Extracted data entries
::::::::
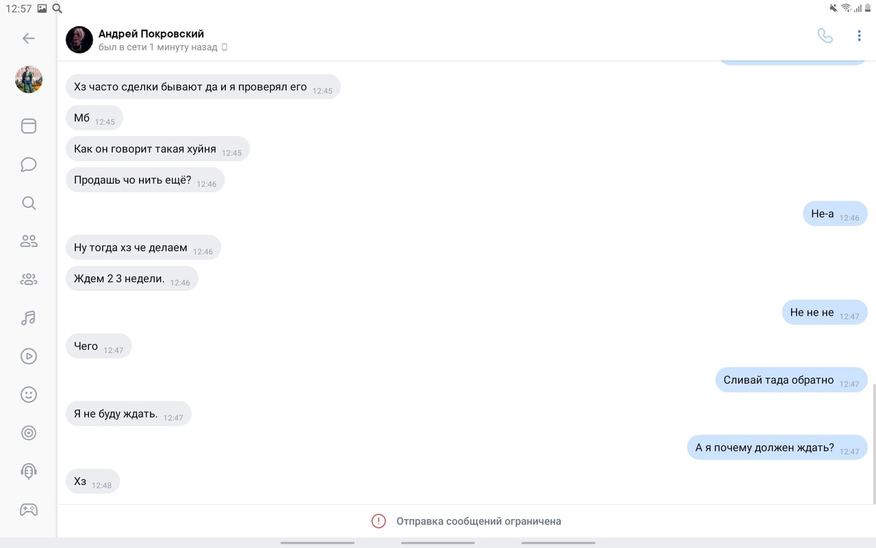Open the messages speech bubble icon
876x548 pixels.
[x=29, y=164]
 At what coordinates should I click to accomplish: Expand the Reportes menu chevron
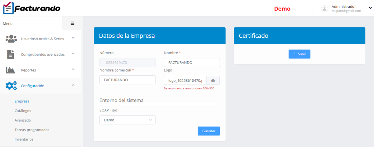tap(73, 69)
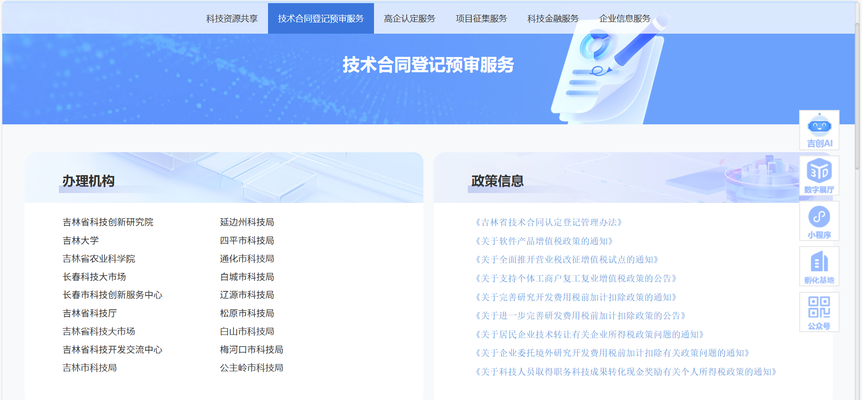Switch to the 科技资源共享 tab
Screen dimensions: 862x400
tap(232, 18)
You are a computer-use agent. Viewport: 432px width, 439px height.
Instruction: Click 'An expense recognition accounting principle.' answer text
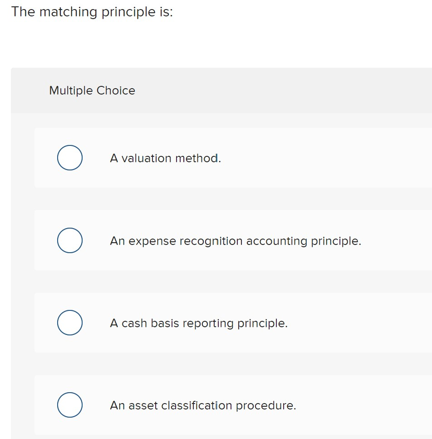(236, 241)
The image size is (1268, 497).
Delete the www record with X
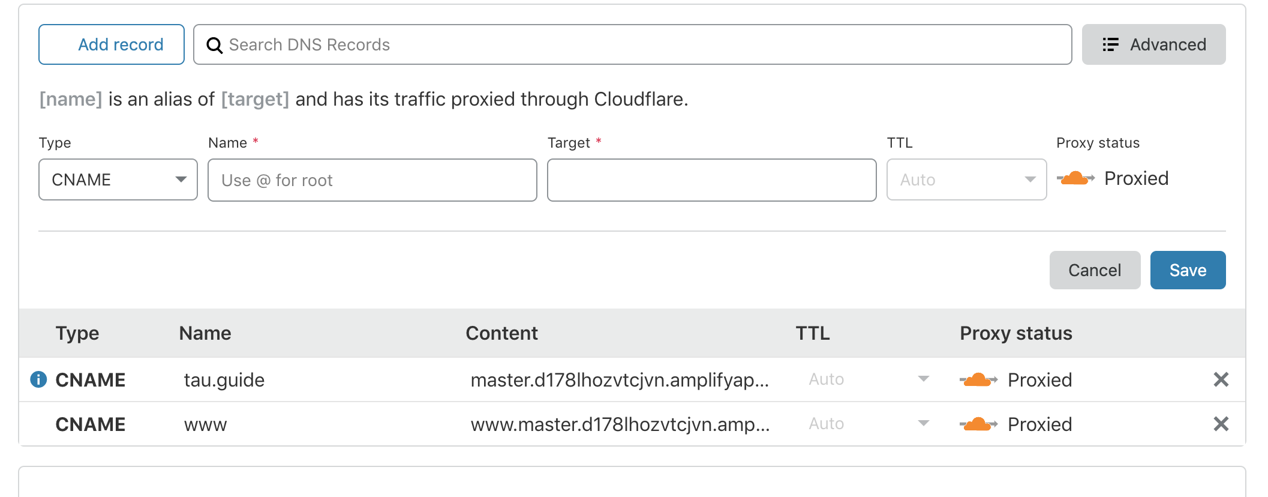(x=1221, y=424)
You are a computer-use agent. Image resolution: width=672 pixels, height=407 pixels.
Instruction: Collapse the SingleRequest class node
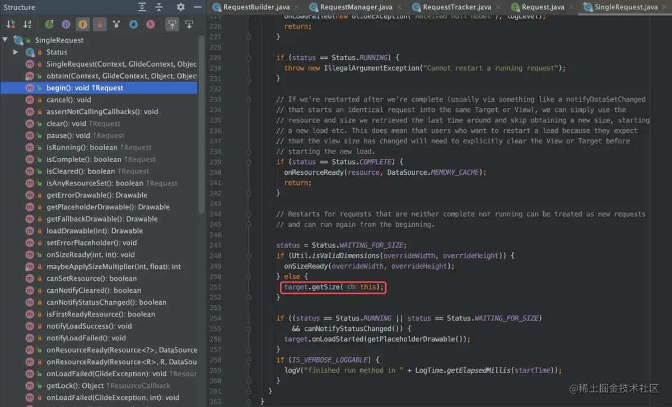6,40
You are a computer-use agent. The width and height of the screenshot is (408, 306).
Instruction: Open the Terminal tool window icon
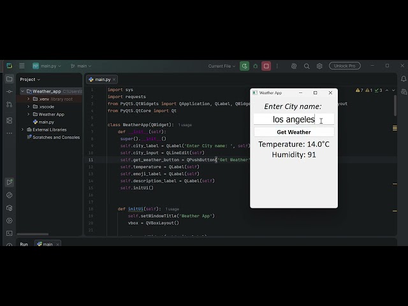[10, 233]
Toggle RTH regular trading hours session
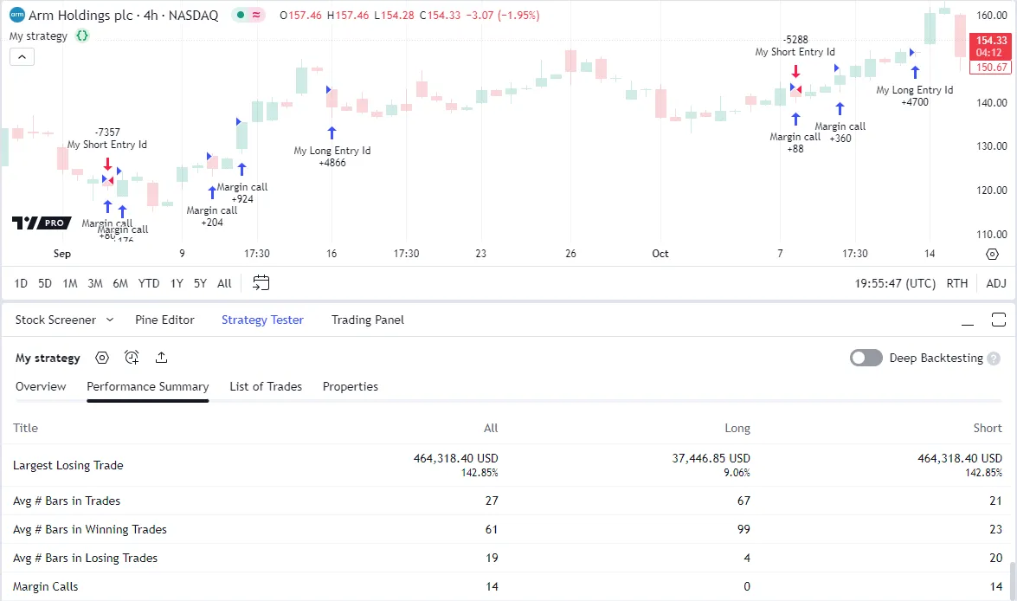 point(957,283)
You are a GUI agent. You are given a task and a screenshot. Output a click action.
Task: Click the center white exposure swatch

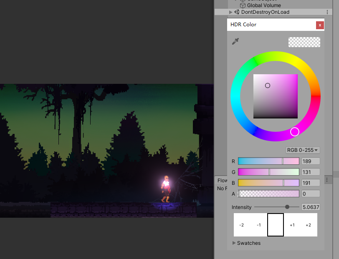point(275,225)
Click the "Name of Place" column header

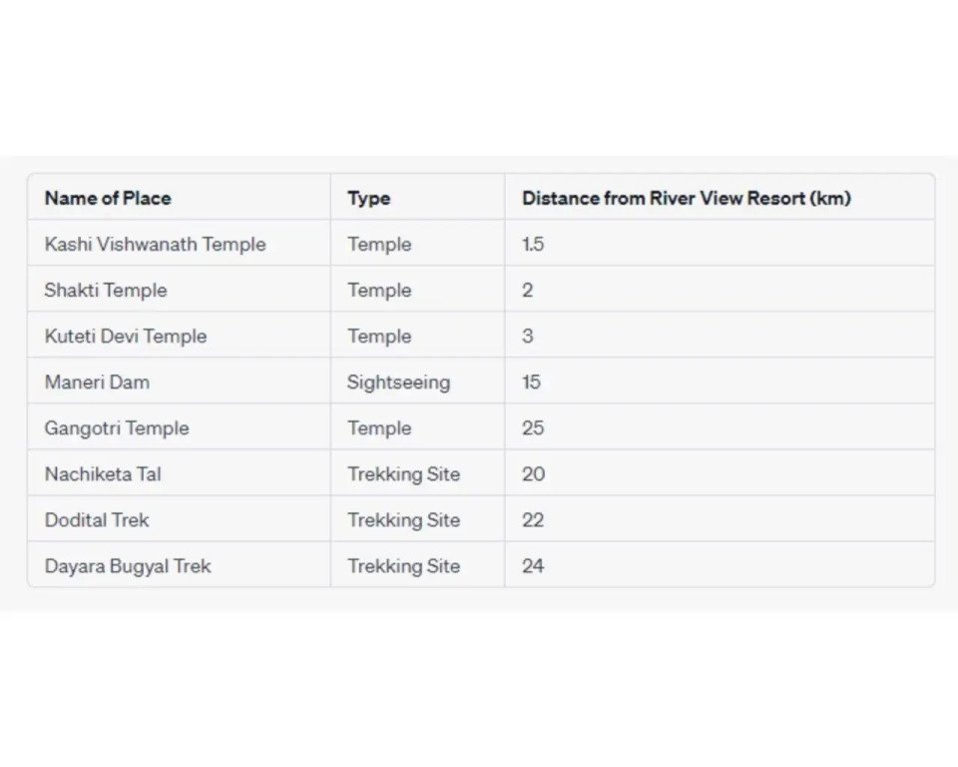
::::::::
Assignment:
Tally how many lines of the records hold the word "computer". Answer with the number only.

Task solution:
3